Perseguire subito la pace
Il 5 marzo 2014, il Washington Post pubblicò un corposo articolo di Henry Kissinger, ex segretario di Stato sotto la presidenza di Richard Nixon e Gerald Ford.
Il lucidissimo Kissinger, oggi novantanovenne, mise in guardia l’amministrazione statunitense dal creare i presupposti perché si scatenasse una guerra al centro dell’Europa fra Ucraina e Russia. Egli prospettava l’ipotesi che quel Paese diventasse una specie di cuscinetto (tipo svizzero) fra l’Europa e la Russia, anche come stanza di compensazione. Quindi, mai l’Ucraina sarebbe dovuta entrare nella Nato perché questo avrebbe scatenato l’ira di Putin.
In altri termini, lo statista americano palesò senza mezzi termini il rischio che un comportamento non neutrale dell’Ucraina avrebbe potuto creare i presupposti per un’invasione russa. “Non offrite un motivo gratuito a Putin perché scateni la guerra”, scrisse Kissinger.
Con le elezioni del 2019, il Governo ucraino, che aveva simpatie per la Russia, fu sostituito dal Governo a guida dell’attuale presidente Volodymyr Zelensky, il quale, ignorando l’avvertimento di Kissinger, si gettò nelle braccia dell’attuale presidente americano, Joe Biden, dimenticando che all’interno del suo Paese – seppure una maggioranza di due terzi l’avesse eletto – vi era comunque una robusta minoranza di circa un terzo che manteneva le simpatie per la Russia.
Se fosse stato una persona di buonsenso, se avesse avuto a cuore l’interesse del suo popolo – di tutto e non di una parte di esso – Zelensky avrebbe messo in atto il consiglio del vecchio Kissinger, dato con l’articolo citato di otto anni prima, e avrebbe tentato di trasformare il suo Paese in una nuova Svizzera del Nord-Europa, dal che sarebbero venuti notevoli benefici economici, culturali e finanziari per tutta quella popolazione di oltre quaranta milioni di abitanti.
Invece, stoltamente Zelensky, teleguidato da Washington, ha messo in atto tutta una serie di comportamenti che hanno creato la reazione di Putin, con le conseguenze che sono sotto gli occhi di tutti.
La conseguenza più evidente di cui parla poco l’informazione omologata, è che oltre venti milioni di quei poveri/e cittadini/e ha perso la casa, il lavoro e vive in condizioni tremende, come se il tempo fosse andato indietro di decine di anni.

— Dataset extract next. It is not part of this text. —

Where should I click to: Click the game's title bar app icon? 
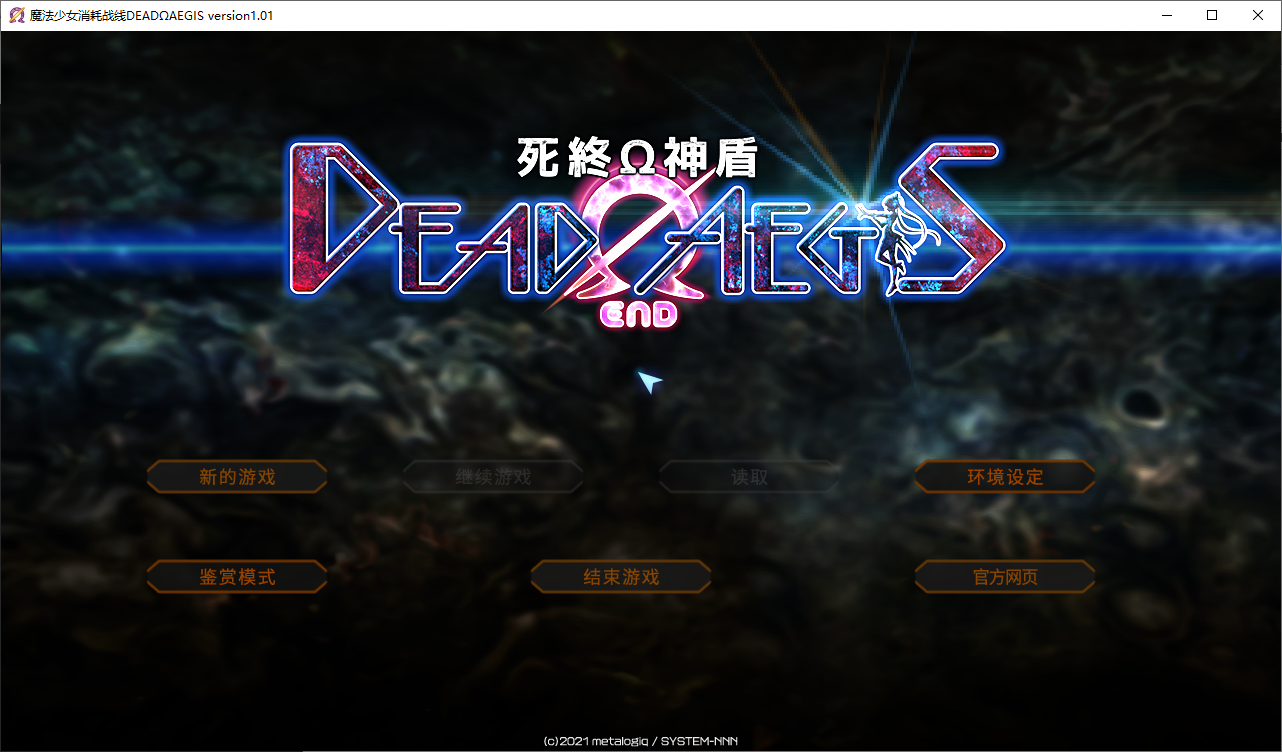16,15
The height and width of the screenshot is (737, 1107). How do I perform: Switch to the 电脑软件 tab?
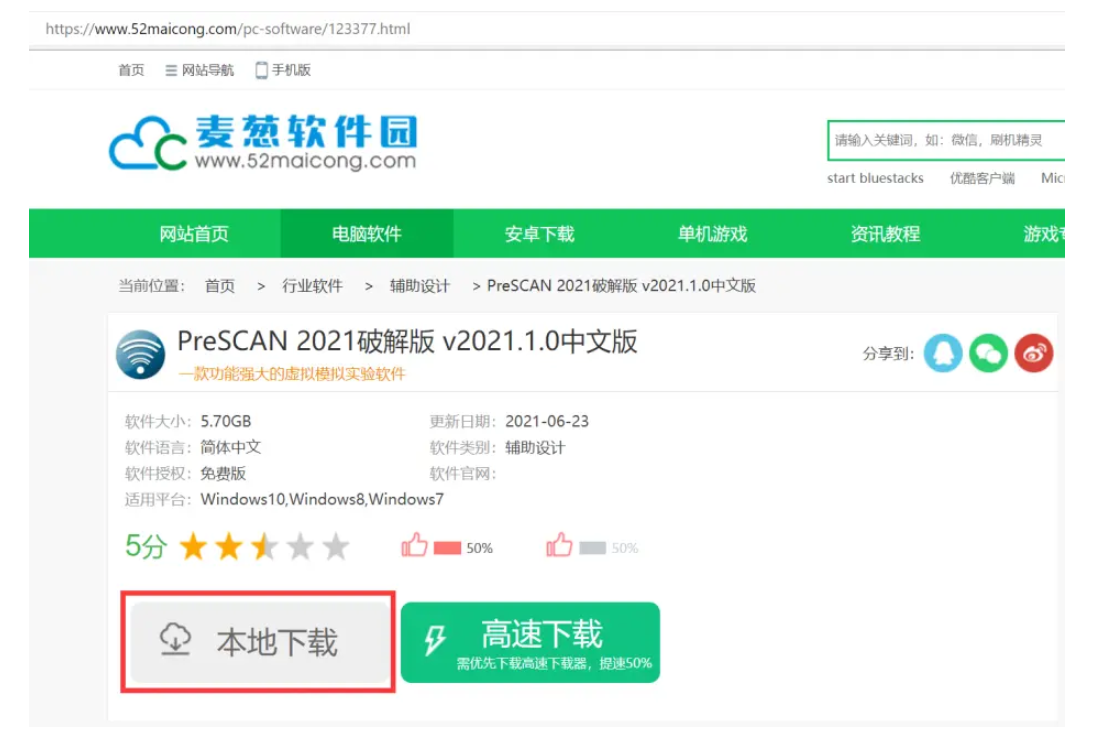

Si stima che per la ricostruzione di quel Paese occorrano oltre mille miliardi di dollari (o di euro, fate voi).
Il tran tran della guerra, evento terribile e disumano, è passato in secondo piano, per cui anche l’informazione omologata se ne occupa sempre di meno. Non per questo il disastro in Ucraina diminuisce di intensità, anzi aumenta giorno per giorno la sofferenza di quella popolazione, con tutti i gangli fondamentali dell’energia, dei trasporti, delle reti idriche e fognarie semi distrutte.
Secondo un sito ucraino, si leva sempre di più la voce del popolo, che vorrebbe si effettuasse un referendum pro o contro Zelensky, per la pace o per la guerra. Ma da questo orecchio il “bravo” attore-comico non ci sente, mentre ascolta con “fedeltà” la Voce del Padrone.
In questo quadro, non possiamo sottovalutare gli enormi danni economici e finanziari che hanno subito gli stolti Paesi dell’Unione Europa, i quali, anch’essi come cagnolini, hanno applicato le sanzioni economiche nei confronti della Russia che stanno provocando più danni a chi le ha messe in atto che non a chi le ha subite.
La stoltezza del comportamento sta nel fatto che mai tali sanzioni avrebbero piegato un regime dittatoriale come quello di Putin, altamente colpevole per aver scatenato una guerra.
Ed infatti, il regime non si è indebolito, anche per il supporto della Chiesa ortodossa di Kirill, capo supremo, che sostiene fortemente Putin. E siccome la religione è fortemente radicata nel popolo russo, anch’esso sostiene Putin.
A questo punto, con un atto di improbabile rinsavimento, i Ventisette dovrebbero chiudere questa annosa partita, togliendo le sanzioni economiche alla Russia, pur continuando a sostenere l’Ucraina con le armi finché gli Stati Uniti non vorranno far cessare questa gravissima guerra.